We see Adam then, overcome with Fear at the Presence of God,
facing the consequence of his sin.

In Malachi we have God once again drawing close to mankind
and speaking -
     but this time we see man,
          not fearful in recognition of his guilt,
               but taking upon himself to argue with God.
What a contrast is there.

Centuries of history, and many generations have elapsed since Adam,
     and now man, distant from God,
          satisfied in his own slovenly adherence to his religious concepts,
               dares to argue with the Almighty.

Seven times in the book man throws God's words back on Him 
     asking God "why" He should say what He says,
          inferring that man is right and God is wrong.

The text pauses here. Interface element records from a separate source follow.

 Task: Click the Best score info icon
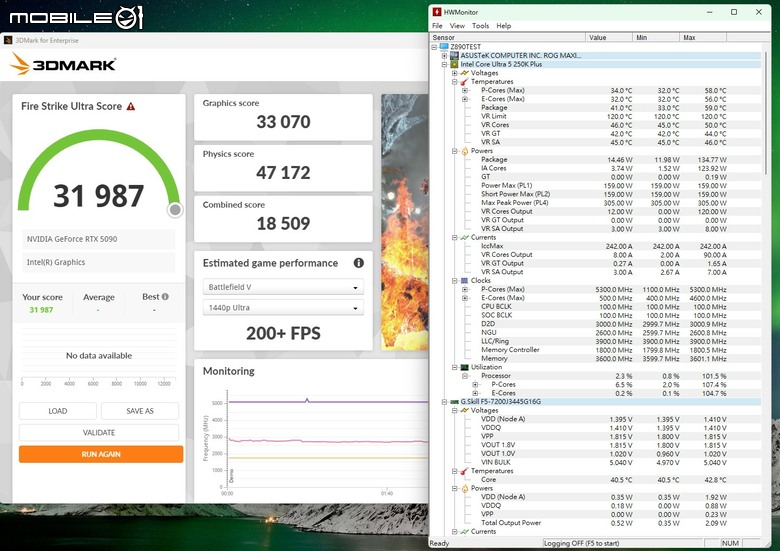165,296
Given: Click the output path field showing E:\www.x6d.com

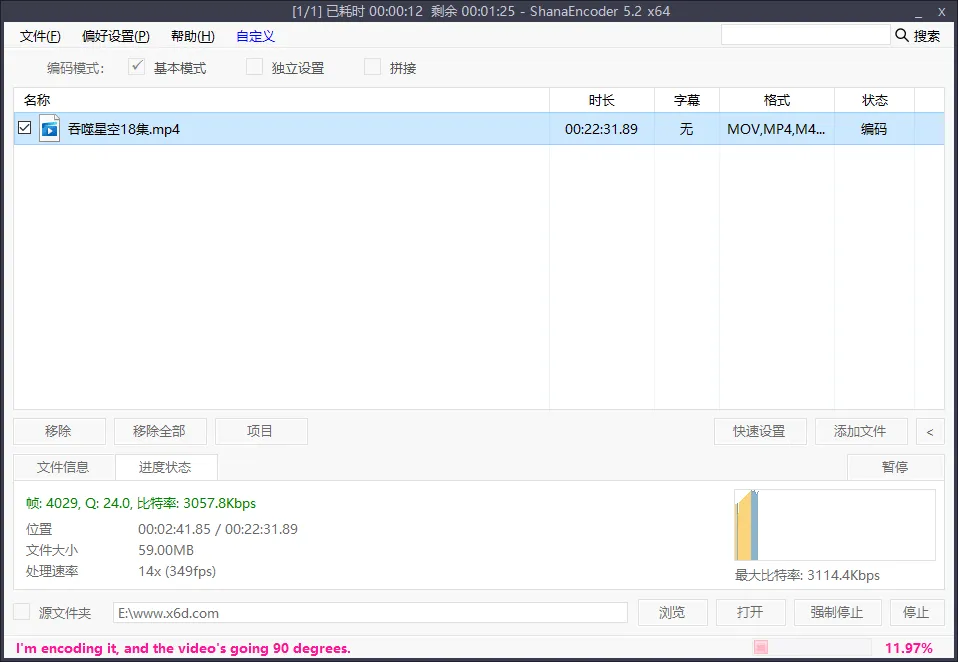Looking at the screenshot, I should [370, 612].
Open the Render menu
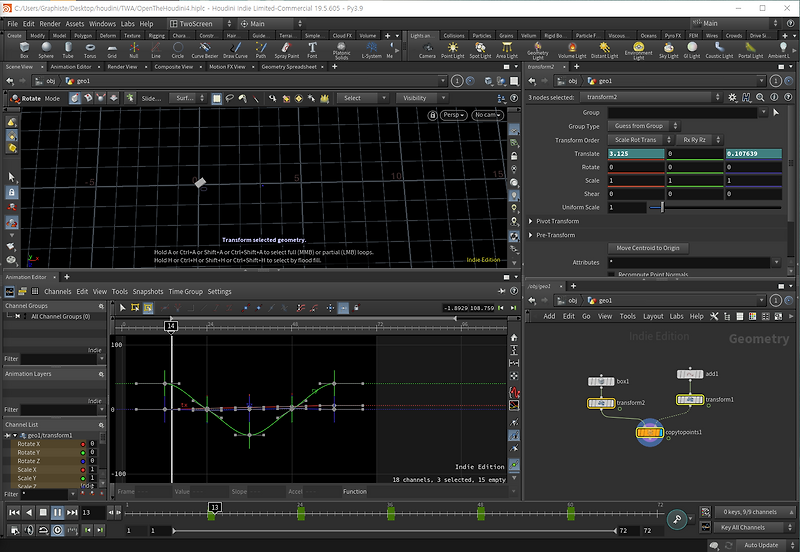Screen dimensions: 800x552 click(x=48, y=23)
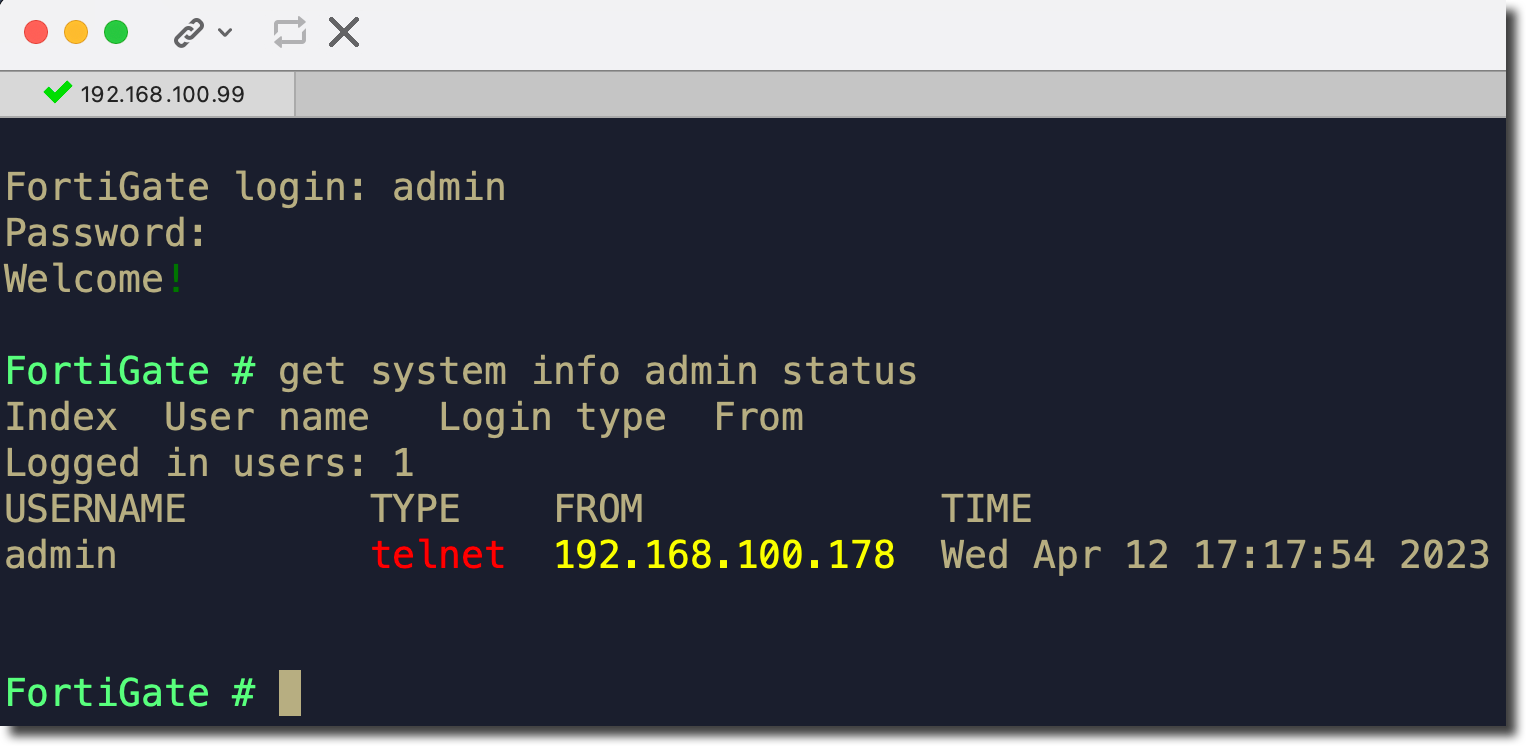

I wonder how God sees us all today?
Maybe the book of Revelation provides another similar passage -
     God coming to the church of Laodicea, 
"wretched, and miserable, and poor, and blind, and naked,"(Rev.3.17)
     but all the while affirming her wealth and sufficiency.

I wonder how do we see God?
Do we tremble as Adam?
Or do we take God for granted as the generation of Malachi,
or of Laodicea?

Do we ever search for an eternal purpose in life, greater than ourselves?
     Do we ever try to understand God Himself,
     His infinite Life, Mercy and Love?
          Do we ever ask what is man, 
          and what was God's purpose in mans creation?
               Or are our lives wrapped up in our own shortsightedness,
               unable to really see anything beyond what affects our daily existence?
('Our own things will make a pretty small bundle at the judgement,' a preacher used to say.)

Malachi is a book of Judgement and a book of Appeal.
     Appeal from the God Who starts the book saying "I loved you" (1.2)
          The call is to seek until God "suddenly come to His temple." (3.1)
               The promise is of abundant blessing.

But there is one phrase that sticks with me today,
     "Ye shall go forth."  (4.2)

There is a world there ... a world of freedom,
     a world of deliverance from the things which bind mankind -
          the things which bound Adam, 
          the things which bound the hearers of Malachi's message,
          the things which bind the generation in which we live.

What a world is there:
     to go forth ... to God, 
          to go forth ... to Life,
               to go forth ... to freedom,
finding a realm which, in God, is Eternal -
     infinite, beyond measure in all directions.